Fig. 1: A schematic diagram of the opportunistic cognitive spectrum access mechanism. The temporal spaces occupied by the primary/licensed users are marked as yellow. The secondary users tries to identify the non-yellow spaces (holes) and utilise it. The spaces where it succeeds to do that are marked as green. Unfortunately, the 'hole' identification process is not always error-free. Sometimes, the secondary may wrongly declare a space to be occupied by the primary, although, in reality, it is not. Such instances have been marked as white. In other cases, the secondary may wrongly identify an occupied space as non-occupied and in the process of utilising it, jeopardise the primary's transmission. Such missed detected instances have been marked as red.

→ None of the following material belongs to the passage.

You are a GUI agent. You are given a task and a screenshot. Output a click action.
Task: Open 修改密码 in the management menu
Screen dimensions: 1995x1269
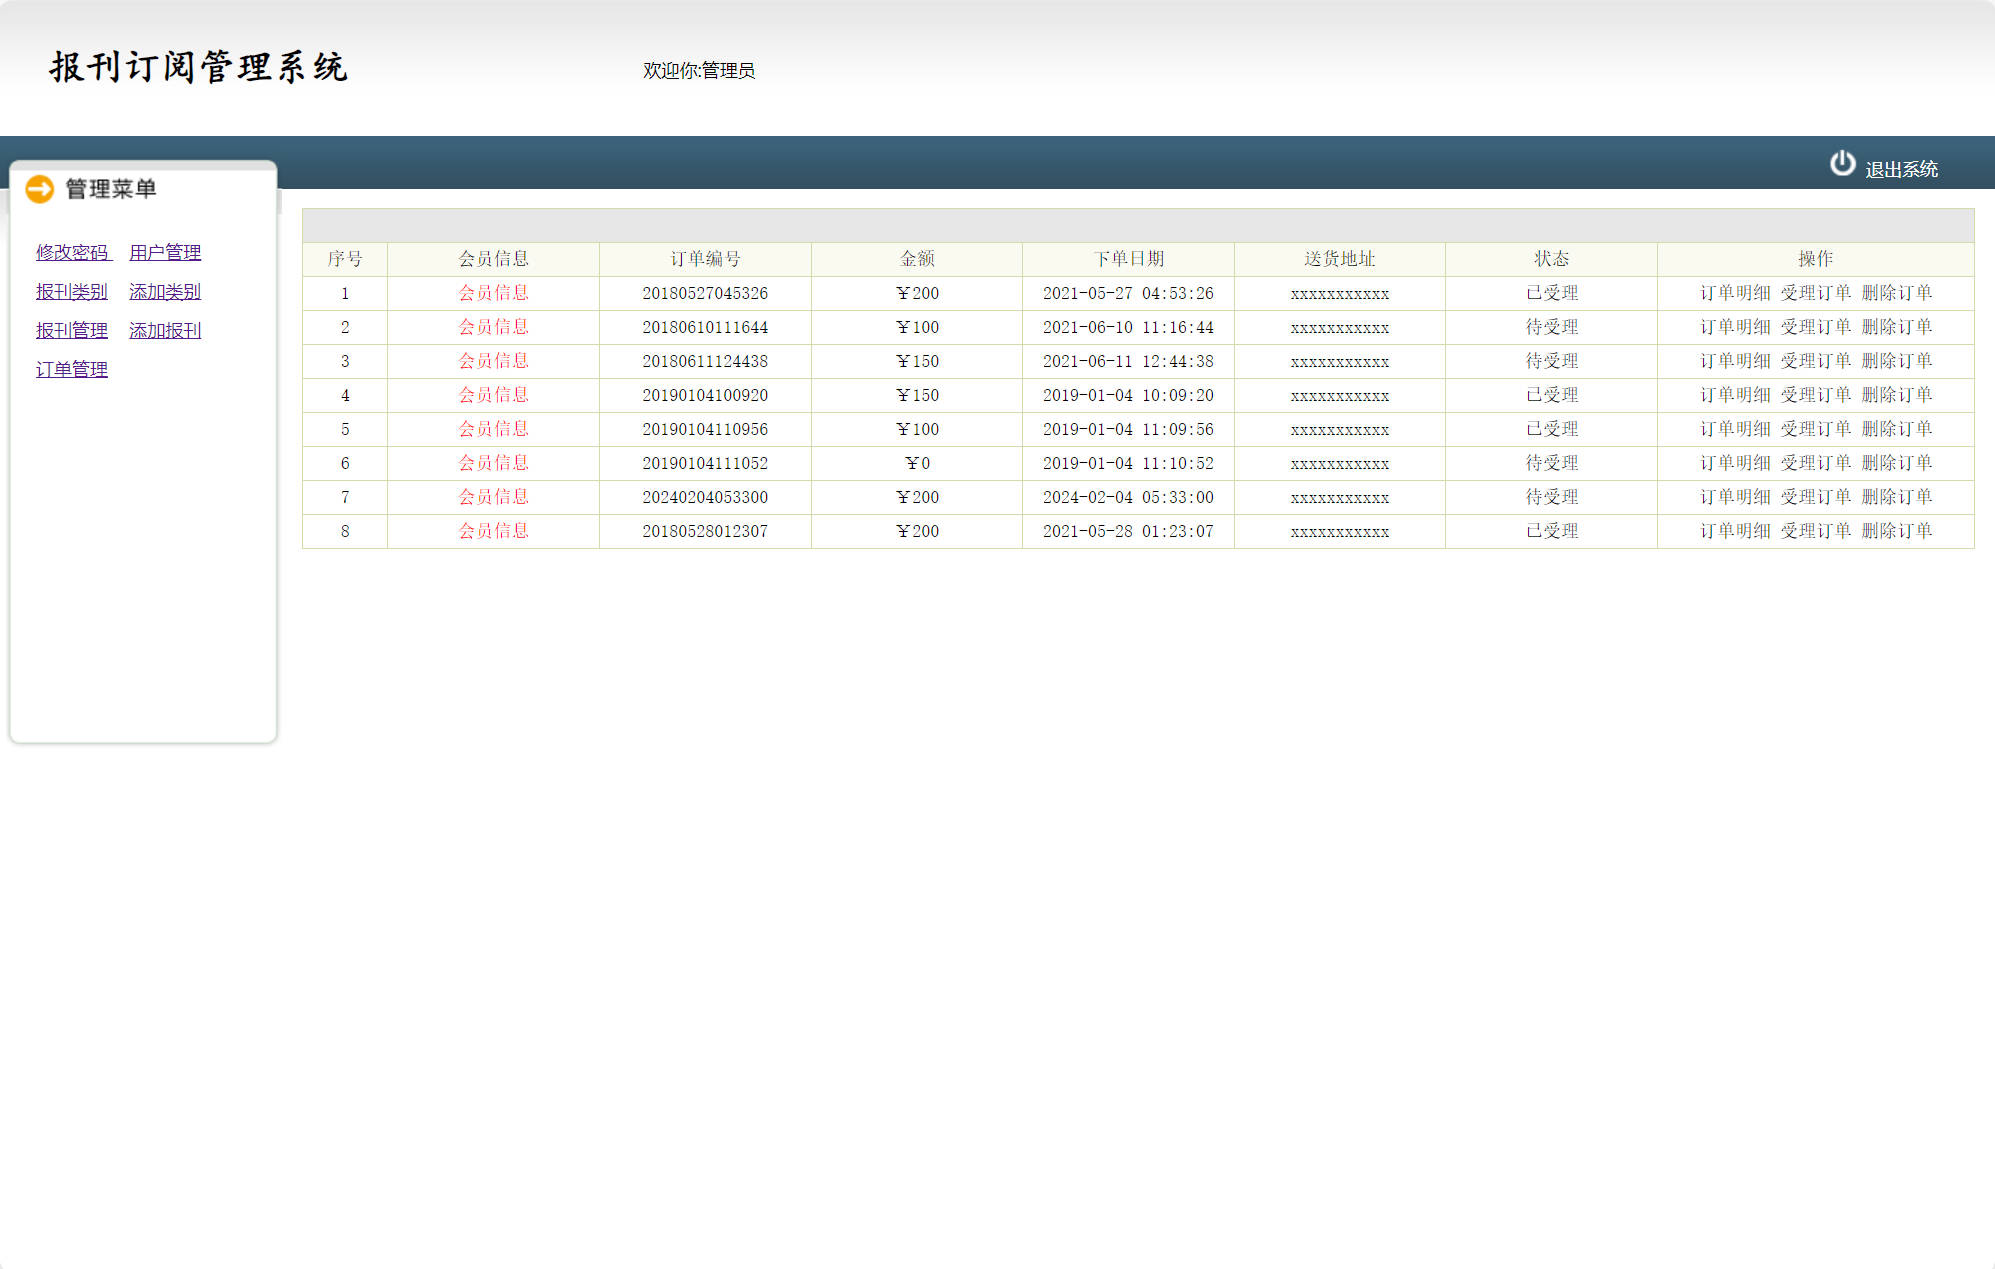point(72,252)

I have also worked on the economical aspects of the optical access network, especially on the popular architecture of Time-Wavelength Division Multiplexed Passive Optical Network (TWDM-PON). Unlike its wireless counterpart, an optical network is not driven by a continuous electromagnetic spectrum but rather by optical pulses transmitted through optical fibres from a discrete number of line cards placed in an optical line terminal (OLT). I aim to understand how a profit-maximizing service provider, in such a network, would optimally deploy different discrete network resources and how that in turn, would impact the users. The problem often turns out to be a Mixed Integer Nonlinear Program (MINLP) which, in general, is NP-hard. I have devised a novel technique to solve such problems in polynomial time by imposing certain restrictions on the user demand functions. As a byproduct, my work also suggests policies that can be adopted by a benevolent government to improve the collective welfare of the users.

Stochastic Geometry

I have contributed a few articles in this field although it is not my primary research interest. Stochastic geometry is a branch of applied probability whose origin dates back to at least as far as 1940s. However, recently it has gained popularity in the telecommunications literature as it provides a convenient probabilistic model to describe the base stations' (BSs) and users' locations in a cellular network. Such a model allows one to compute simple closed-form expressions of various network performance evaluation parameters such as the spectral efficiency and the outage probability. Majority of the existing analyses assume that the BS deployment density is much lower than user density. However, such presumption becomes questionable as the networks continue to evolve towards dense and ultra-dense regime. In order to perform stochastic geometric analysis on these ultra-dense networks (UDNs), it is essential to understand the spatial distributions of the BSs that may not get associated with a single user. Such void BSs play a critical role in determining the inter-cell interference and the energy efficiency of the network. My work characterises the point process of these void BSs.